▶ **WHAT TO WORK ON**: Copy verbatim the part of the lines that opens with the line containing "Open the Как" and closes with the line containing "[1327, 460]", including both of those lines.

▶ **STORED ROWS**:
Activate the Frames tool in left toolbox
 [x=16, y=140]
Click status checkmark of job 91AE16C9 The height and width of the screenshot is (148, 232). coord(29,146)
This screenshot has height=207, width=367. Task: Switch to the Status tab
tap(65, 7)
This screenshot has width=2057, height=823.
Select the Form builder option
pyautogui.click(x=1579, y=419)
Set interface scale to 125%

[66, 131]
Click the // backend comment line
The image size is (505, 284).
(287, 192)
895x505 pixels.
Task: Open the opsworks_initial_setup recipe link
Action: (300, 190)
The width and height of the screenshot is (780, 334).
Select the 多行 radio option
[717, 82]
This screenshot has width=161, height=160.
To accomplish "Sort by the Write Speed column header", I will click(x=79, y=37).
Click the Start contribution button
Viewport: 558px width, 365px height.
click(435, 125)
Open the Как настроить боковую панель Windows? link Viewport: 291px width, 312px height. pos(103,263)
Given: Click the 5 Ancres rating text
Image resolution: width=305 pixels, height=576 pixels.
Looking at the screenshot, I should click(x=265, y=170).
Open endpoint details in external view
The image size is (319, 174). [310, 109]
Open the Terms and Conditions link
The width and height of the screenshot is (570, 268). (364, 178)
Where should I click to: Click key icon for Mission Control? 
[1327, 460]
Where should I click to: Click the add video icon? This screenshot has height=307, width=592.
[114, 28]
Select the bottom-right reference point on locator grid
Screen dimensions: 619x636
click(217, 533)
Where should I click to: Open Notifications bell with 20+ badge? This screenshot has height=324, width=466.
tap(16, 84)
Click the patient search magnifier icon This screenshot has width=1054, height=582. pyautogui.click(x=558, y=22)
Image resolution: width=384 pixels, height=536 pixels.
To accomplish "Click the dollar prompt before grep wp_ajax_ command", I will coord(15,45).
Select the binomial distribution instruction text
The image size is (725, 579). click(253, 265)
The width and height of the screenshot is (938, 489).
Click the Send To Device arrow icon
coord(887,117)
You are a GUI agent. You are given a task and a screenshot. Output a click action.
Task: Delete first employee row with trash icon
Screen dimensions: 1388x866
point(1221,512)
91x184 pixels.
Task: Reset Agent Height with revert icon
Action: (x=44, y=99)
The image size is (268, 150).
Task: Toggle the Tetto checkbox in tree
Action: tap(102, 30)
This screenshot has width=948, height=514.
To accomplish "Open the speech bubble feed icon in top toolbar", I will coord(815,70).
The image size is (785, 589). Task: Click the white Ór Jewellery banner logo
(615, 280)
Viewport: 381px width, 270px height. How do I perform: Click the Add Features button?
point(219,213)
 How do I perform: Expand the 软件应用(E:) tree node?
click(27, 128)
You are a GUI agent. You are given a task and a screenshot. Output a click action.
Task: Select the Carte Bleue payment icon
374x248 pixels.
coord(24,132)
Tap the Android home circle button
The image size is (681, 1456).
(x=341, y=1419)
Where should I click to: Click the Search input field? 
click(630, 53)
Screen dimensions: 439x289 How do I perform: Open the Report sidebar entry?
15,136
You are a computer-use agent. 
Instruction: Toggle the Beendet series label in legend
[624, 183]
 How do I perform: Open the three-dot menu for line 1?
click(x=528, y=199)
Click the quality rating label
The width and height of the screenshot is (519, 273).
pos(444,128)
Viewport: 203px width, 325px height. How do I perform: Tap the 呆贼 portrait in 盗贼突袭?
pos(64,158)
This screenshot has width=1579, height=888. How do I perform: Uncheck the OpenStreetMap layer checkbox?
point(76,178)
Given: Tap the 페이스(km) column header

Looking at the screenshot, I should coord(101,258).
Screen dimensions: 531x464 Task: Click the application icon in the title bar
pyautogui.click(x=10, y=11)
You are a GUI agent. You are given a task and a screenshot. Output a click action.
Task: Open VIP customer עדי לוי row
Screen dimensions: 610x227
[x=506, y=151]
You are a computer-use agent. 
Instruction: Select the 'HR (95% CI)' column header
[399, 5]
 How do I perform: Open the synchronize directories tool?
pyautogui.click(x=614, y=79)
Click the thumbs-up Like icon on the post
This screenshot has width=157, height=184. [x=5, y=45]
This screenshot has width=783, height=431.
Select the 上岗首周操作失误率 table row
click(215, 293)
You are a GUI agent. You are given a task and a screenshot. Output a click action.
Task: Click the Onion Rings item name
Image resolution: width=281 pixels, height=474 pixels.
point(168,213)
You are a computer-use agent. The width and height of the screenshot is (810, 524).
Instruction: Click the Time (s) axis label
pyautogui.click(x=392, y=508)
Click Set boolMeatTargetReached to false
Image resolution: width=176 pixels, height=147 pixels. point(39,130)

▶ **EXERCISE RESULT**:
Open the Как настроить боковую панель Windows? link Viewport: 291px width, 312px height. pos(103,263)
Given: Click the 5 Ancres rating text
Image resolution: width=305 pixels, height=576 pixels.
Looking at the screenshot, I should click(x=265, y=170).
Open endpoint details in external view
The image size is (319, 174). [310, 109]
Open the Terms and Conditions link
The width and height of the screenshot is (570, 268). (364, 178)
Where should I click to: Click key icon for Mission Control? 
[1327, 460]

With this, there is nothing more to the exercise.